I really don’t know where to start on this.  I’m a long term unemployed person who’s likely to be caught up in this new government scheme, but I can’t see from looking, even where I to believe the rhetoric, how it could possibly help me.

You see,

  • I have more than 20 years of work experience and so the lack of work experience can’t be my problem.
  • I have a degree in an IT related subject, which means it’s not likely that they can offer me any useful training. In fact I’ve asked, and they’ve turned me down for training courses because they aren’t officially sanctioned ones.
  • I spend between 5 and 6 hours a week volunteering, so it’s unlikely to be that I can’t work with people. I help teach IT to adult learners.

So putting me on their work-experience (aka work for £2.40/hour so that employers don’t need to pay someone a living wage) programme isn’t going to increase my relevant experience. The intensive training, unless it changes from basic literacy and numeracy into something useful in finding work, won’t help me, and since each visit to the JCP takes 40 minutes each way and costs me about £3, then that’s 7.5 hours a week (unless they want weekends as well) and a cost to the taxpayer (assuming they cover costs) of £15/week for no benefit other than ensuring I am there where I can’t do what I would normally.

I’ve been unemployed for three years now, and regularly apply for between 40 and 60 vacancies per day. In the few (and they are few) interviews I get — even getting a response to the application is rare —, I’m told that I was their second or third choice for the job, or that because I’ve taken lower paid jobs in the past, then I shouldn’t expect to get a job earning more than that. Every so often, the JCP sends me to an expert who can get me into work 100%, but who, after speaking to me, never contacts me again.

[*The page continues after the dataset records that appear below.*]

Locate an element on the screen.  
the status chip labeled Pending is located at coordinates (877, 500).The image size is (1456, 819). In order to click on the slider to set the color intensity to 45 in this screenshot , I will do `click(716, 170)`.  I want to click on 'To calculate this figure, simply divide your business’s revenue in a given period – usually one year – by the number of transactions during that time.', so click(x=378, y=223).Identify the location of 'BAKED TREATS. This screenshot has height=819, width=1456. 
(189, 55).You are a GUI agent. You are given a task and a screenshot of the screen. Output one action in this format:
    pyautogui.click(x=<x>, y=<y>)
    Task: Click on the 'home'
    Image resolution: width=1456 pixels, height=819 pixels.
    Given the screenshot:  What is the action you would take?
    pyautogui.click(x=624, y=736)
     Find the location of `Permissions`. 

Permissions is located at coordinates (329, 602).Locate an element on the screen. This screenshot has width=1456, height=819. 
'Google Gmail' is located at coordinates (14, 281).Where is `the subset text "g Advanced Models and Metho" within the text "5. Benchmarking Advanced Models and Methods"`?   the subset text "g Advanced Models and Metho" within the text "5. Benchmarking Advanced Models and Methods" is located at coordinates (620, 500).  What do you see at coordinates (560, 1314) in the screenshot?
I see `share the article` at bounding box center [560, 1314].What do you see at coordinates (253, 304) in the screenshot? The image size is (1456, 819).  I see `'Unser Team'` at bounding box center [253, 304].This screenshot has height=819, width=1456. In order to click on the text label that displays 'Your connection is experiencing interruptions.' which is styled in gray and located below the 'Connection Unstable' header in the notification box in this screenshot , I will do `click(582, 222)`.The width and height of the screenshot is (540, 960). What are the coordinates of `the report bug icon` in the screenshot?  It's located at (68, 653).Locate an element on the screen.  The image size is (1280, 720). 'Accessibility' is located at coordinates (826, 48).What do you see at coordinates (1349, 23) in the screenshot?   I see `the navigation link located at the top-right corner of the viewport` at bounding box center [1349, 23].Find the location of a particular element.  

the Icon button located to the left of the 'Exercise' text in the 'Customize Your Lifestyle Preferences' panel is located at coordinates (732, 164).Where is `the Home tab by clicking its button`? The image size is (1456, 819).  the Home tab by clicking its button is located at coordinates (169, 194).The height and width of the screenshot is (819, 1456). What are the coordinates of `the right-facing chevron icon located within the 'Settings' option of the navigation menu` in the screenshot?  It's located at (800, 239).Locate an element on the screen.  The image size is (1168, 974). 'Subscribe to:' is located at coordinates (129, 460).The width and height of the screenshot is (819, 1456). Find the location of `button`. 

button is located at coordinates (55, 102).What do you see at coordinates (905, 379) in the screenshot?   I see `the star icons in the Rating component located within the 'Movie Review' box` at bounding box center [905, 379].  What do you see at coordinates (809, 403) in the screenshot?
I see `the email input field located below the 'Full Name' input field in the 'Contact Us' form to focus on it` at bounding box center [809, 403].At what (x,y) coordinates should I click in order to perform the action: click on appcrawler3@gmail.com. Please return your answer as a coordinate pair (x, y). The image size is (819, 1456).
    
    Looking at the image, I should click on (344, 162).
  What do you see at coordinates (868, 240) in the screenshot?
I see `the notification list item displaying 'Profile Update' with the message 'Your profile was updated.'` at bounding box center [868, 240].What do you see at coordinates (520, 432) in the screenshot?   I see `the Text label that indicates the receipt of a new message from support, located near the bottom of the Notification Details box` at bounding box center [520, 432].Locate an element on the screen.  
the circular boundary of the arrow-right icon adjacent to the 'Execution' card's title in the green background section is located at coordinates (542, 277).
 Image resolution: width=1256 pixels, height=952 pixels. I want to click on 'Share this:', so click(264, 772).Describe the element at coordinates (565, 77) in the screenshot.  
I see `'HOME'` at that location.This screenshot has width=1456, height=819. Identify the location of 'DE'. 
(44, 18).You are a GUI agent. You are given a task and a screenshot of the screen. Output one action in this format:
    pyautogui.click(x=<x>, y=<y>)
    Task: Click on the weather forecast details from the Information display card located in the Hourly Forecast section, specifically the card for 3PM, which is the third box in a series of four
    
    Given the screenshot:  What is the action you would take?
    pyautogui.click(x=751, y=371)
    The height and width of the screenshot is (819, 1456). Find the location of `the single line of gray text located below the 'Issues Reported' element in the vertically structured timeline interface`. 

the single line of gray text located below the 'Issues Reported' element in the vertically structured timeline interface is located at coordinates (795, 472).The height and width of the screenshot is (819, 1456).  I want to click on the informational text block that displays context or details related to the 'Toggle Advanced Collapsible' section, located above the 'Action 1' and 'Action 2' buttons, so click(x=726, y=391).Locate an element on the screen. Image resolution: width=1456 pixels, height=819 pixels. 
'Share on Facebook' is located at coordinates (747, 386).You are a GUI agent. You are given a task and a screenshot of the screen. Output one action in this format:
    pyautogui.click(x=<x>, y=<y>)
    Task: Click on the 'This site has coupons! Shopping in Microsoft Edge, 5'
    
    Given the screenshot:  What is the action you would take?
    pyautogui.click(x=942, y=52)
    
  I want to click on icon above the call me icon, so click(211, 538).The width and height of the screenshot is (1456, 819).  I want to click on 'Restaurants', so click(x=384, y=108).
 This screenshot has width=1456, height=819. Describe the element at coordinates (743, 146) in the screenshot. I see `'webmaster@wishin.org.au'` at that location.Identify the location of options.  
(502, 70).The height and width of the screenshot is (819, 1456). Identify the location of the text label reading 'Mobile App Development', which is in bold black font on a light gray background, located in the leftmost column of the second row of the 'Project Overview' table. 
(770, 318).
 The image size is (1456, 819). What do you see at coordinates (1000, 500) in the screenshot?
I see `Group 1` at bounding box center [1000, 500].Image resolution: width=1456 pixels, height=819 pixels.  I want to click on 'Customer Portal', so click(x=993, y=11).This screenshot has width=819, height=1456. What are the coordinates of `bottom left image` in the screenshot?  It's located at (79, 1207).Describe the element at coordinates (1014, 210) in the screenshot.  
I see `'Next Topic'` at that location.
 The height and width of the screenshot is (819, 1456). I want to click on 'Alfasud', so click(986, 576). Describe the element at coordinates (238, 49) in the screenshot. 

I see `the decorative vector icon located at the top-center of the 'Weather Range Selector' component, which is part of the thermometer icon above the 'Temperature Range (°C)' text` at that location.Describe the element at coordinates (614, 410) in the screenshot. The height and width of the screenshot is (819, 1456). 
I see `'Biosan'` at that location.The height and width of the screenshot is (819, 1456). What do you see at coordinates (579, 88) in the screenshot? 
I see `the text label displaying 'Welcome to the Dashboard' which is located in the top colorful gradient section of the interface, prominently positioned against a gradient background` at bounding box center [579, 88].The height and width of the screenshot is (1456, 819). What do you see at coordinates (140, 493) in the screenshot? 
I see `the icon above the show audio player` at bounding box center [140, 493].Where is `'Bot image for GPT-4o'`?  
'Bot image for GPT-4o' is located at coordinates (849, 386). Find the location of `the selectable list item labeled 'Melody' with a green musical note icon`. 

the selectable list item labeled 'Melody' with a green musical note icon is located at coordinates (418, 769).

So, I’ve been looking into courses that I can do at colleges, but while everyone tells me these will be free or subsidised, the JCP still tell me I could lose benefits for doing them since I wouldn’t be available for work. This is of course, different to what I was previously told, but times change.

I expect part of the problem is age and/or gender, but nobody will ever admit that.

 

2 Comments on So what now?

    • Honestly, I don’t know. It’s mass insanity, a gross violation of human rights, and doomed to failure. Probably not, however, before it’s killed a vast number of people.